Ein aktuell sehr lesenswertes Buch von Christiane Hoffmann ist „ Alles, was wir nicht erinnern“ . In diesem Buch geht sie heute den Fluchtweg ihres Vaters während des 2. Weltkrieges nach.
Das Buch zeigt den „Erinnerungskonflikt“ zwischen der Generation, die den Weltkrieg miterlebt hat und ihre Nachkommen sehr schön auf. Immer wieder möchte die nachfolgende Generation über diese Zeit ihrer Großeltern erfahren, was für furchtbares, intensives und herzzerreißendes sie erlebt haben. Doch diese tun sich häufig schwer, möchten lieber über aktuelle Themen erzählen, statt wieder in die Erinnerung ihrer damaligen Erlebnisse einzutauchen und für die Enkelgeneration festzuhalten.
Das Buch zeigt auch sehr schön das Dilemma auf, vor dem ich immer wieder stehe, um die sogenannte „Kriegsgeneration“ beim Erzählen für die nachfolgenden Generation zu unterstützen.
Ein Ansatz, der mir hierbei immer wieder geholfen hat, ist den Erzähler insofern zu entlasten und die übernächste Generation, die „Enkelgeneration“ selber Fragen stellen zu lassen.
In mehreren Dreh-Portraits konnte ich mit dieser Methode einen neuen und unbeschwerten Zugang zu Informationen bekommen, ohne die Kriegsgeneration insgesamt zu sehr zu beanspruchen. Die „Enkelgeneration“ kann unbekümmert und direkt mit wissbegierigen Fragen die nötige Information von ihren Großeltern auf eine unbefangene Weise herauskitzeln, ohne dass diese dabei zu sehr leidet.
Neben der angesprochenen zusätzlichen Information, ist natürlich auch der zu beobachtende Familienprozess höchst spannend und gibt dem einen oder anderen Dreh-Portrait eine besondere Note und eine spezielle Würze.
Kinder und Enkel sind bewunderswert unbefangen und direkt – und nie verletzend! Toller Beitrag.
Liebe Eva,
danke für Deinen Beitrag, das klingt nach einem sehr lesenswerten Buch! Aber auch Deine Drehporträts machen neugierig….

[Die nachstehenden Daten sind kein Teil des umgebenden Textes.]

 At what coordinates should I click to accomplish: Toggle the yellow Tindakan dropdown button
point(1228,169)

Zum Thema Großeltern – Enkel möchte ich etwas erzählen, was Deinen Beitrag bestätigt:
Anfang des Jahres wurde ich an meinem Wohnort Berlin in eine Schulklasse eingeladen, um dort von meiner Arbeit als Biografin zu berichten. Die Siebtklässlerinnen waren dabei, sich mit dem Thema Biografie auseinanderzusetzen, und die Lehrerin hatte sich dazu etwas sehr Kluges ausgedacht: Damit es nicht nur bei der Theorie bliebe, sollte das Thema im wahrsten Sinne des Wortes mit Leben gefüllt werden – die Schüler hatten ihre Großeltern zu ihrer Vergangenheit befragt und die Aufgabe bestand nun weiter darin, daraus einen Text zu verfassen. Sie durchliefen also denselben Prozess, der auch mich als professionelle Biografin bei meiner Arbeit immer wieder begeistert: Fragen entwickeln – ins Gespräch kommen – sammeln, sortieren, konzentrieren – schließlich schreiben. Mit dem bedeutenden Unterschied, dass es sich um ihre eigenen Großeltern handelte.

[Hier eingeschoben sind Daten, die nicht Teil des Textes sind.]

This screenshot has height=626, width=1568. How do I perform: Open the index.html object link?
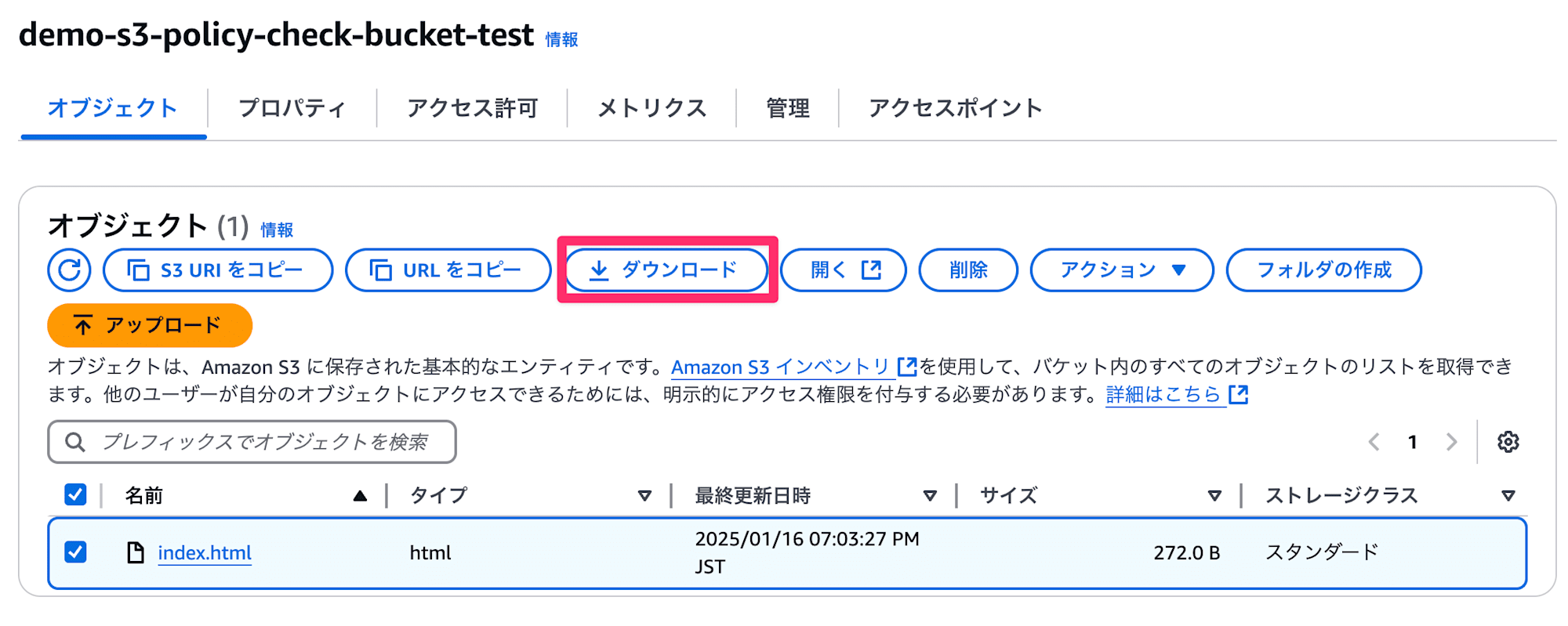(205, 553)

In ihren Treffen begegneten diese beiden Generationen einander auf einer anderen Ebene, als dies sonst der Fall war. In diesen zwei Unterrichtsstunden konnte ich spüren, wie erfüllt die Schülerinnen von diesen neuen Erfahrungen waren: Eine Schülerin erzählte von den Zoom-Gesprächen auf Spanisch mit ihrer kolumbianischen Großmutter, eine andere hatte, lange bevor einige ihrer Mitschüler überhaupt angefangen hatten, deutlich mehr als die erforderliche Seitenzahl verfasst und war noch längst nicht fertig.
Wie sehr diese Arbeit und der Dialog mit der übernächsten Generation die Schülerinnen erfüllte, bestätigte mir auch die Lehrerin im anschließenden Gespräch. Und ich bin mir sicher: Auch für die Großeltern war dieser Austausch mit den Enkelinnen etwas ganz Besonderes!